I took myself to bed on Tuesday stating that I longer wanted to conquer the world but that I wanted the world to conquer me and by the way could someone just give me £5m so that I could live by the sea for the rest of my life and do nothing. I know it sounds a little dramatic and it was!
I felt completely out of control and oppressed by what I have been going through, my finances were all other the place after a couple of months of not being fully focused on work. Grieving or not the bills still need to be paid.
So here is what I did to get myself back in some kind of order and out of my miry clay funk.

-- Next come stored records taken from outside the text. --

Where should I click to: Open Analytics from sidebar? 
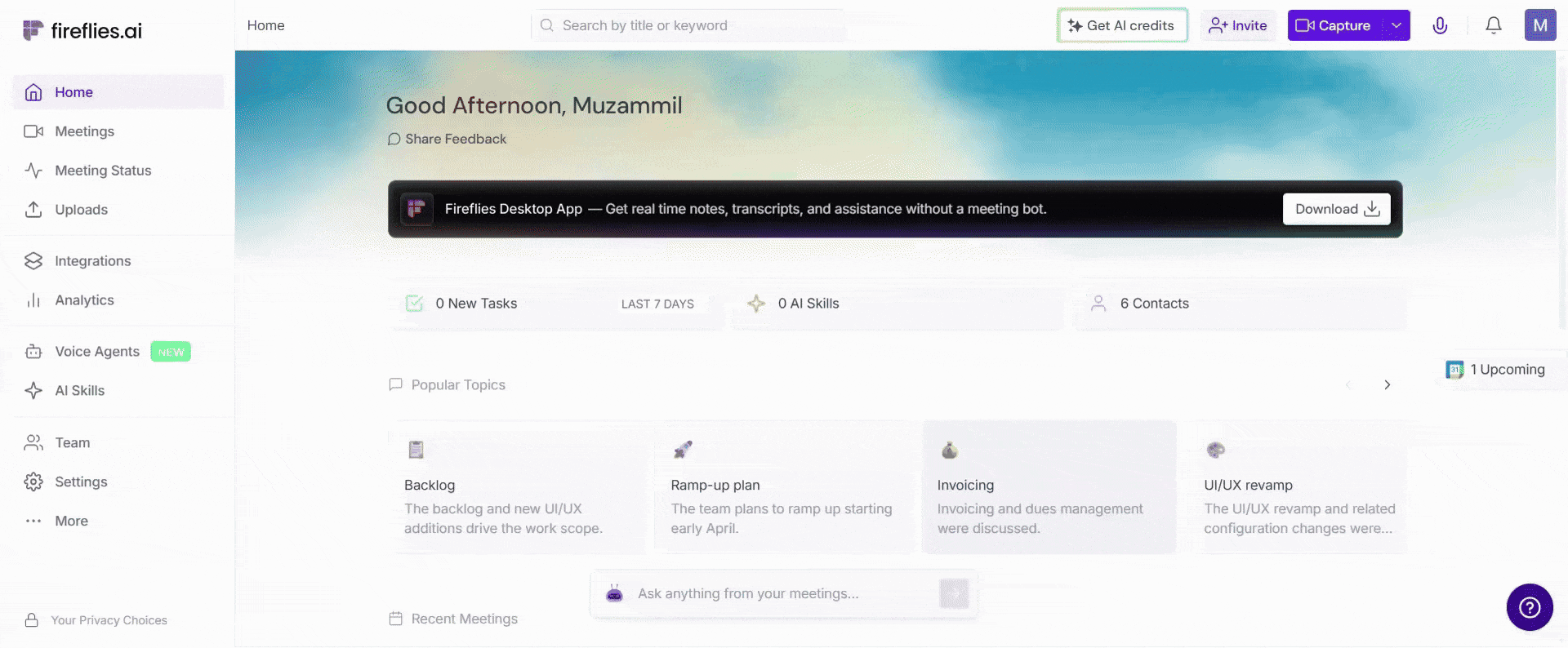click(x=84, y=300)
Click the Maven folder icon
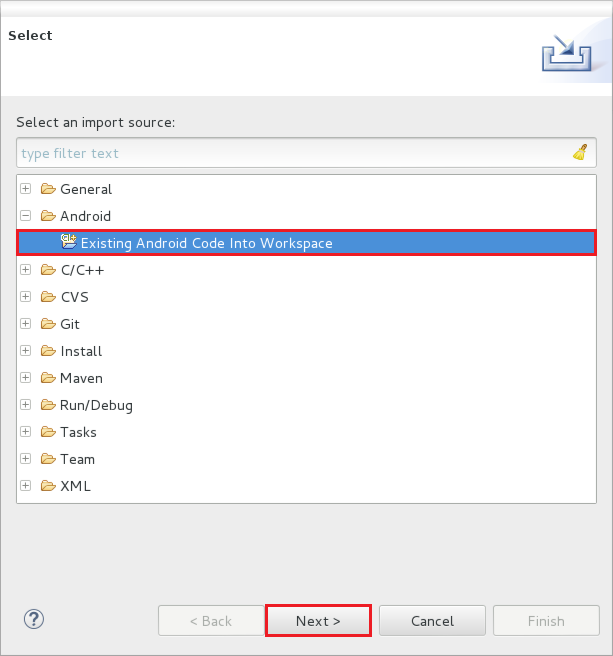 [48, 378]
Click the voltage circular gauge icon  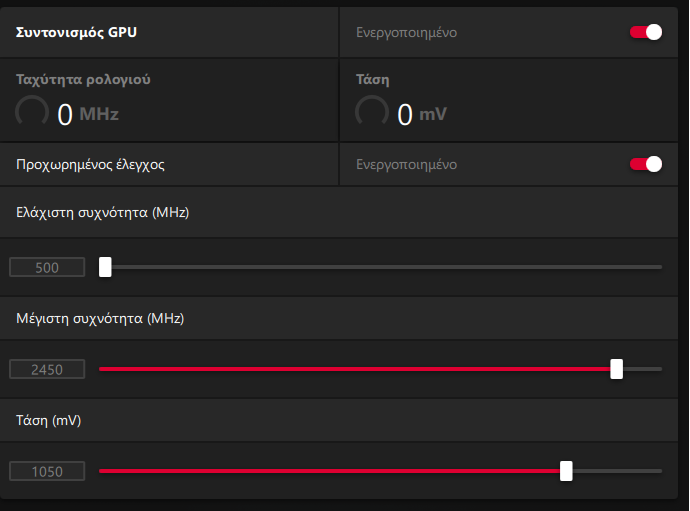click(x=372, y=112)
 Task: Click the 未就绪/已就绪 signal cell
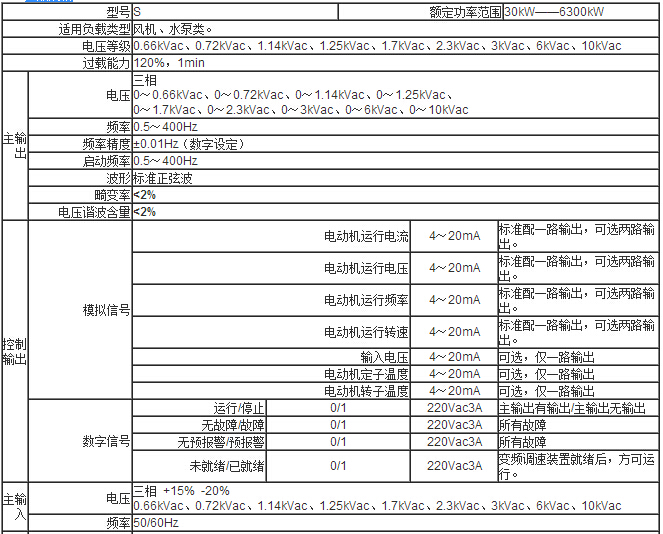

- I accepted that I am going through a hard time, that grief is real and impacts how I feel and my coping mechanisms
- I got support from my closest friends, you know the real ones who lift you up, not covertly tear you down
- I appreciated that I need to truly care for myself so if I can only do a couple of hours of work then so be it
- I put a sales target in place for this week and in doing so I am now only £800.00 off achieving it. If I do this every week I will be set
- I picked up the phone, spoke to my creditors and explained what was going on, they were brilliant because I didn’t avoid them
- I did the numbers for the next 4 months; sales closed and pipeline against target and what the gap is
- I put a plan in place
- I let go of a business because I appreciated that I don’t have the capacity to build it right now in the way I want to and that is all right
- I reminded myself of what I am capable of and the wide skill set that I have
- I let go of trying to hold it all together all the time
No matter how you cut it, life throws your curve balls. Everyone you see on social media does not have it together all of the time. We are human, so we need to work out how we deal with the challenges that life throws at us. Don’t try to ignore them, face them head on, get clear and be kind to yourself.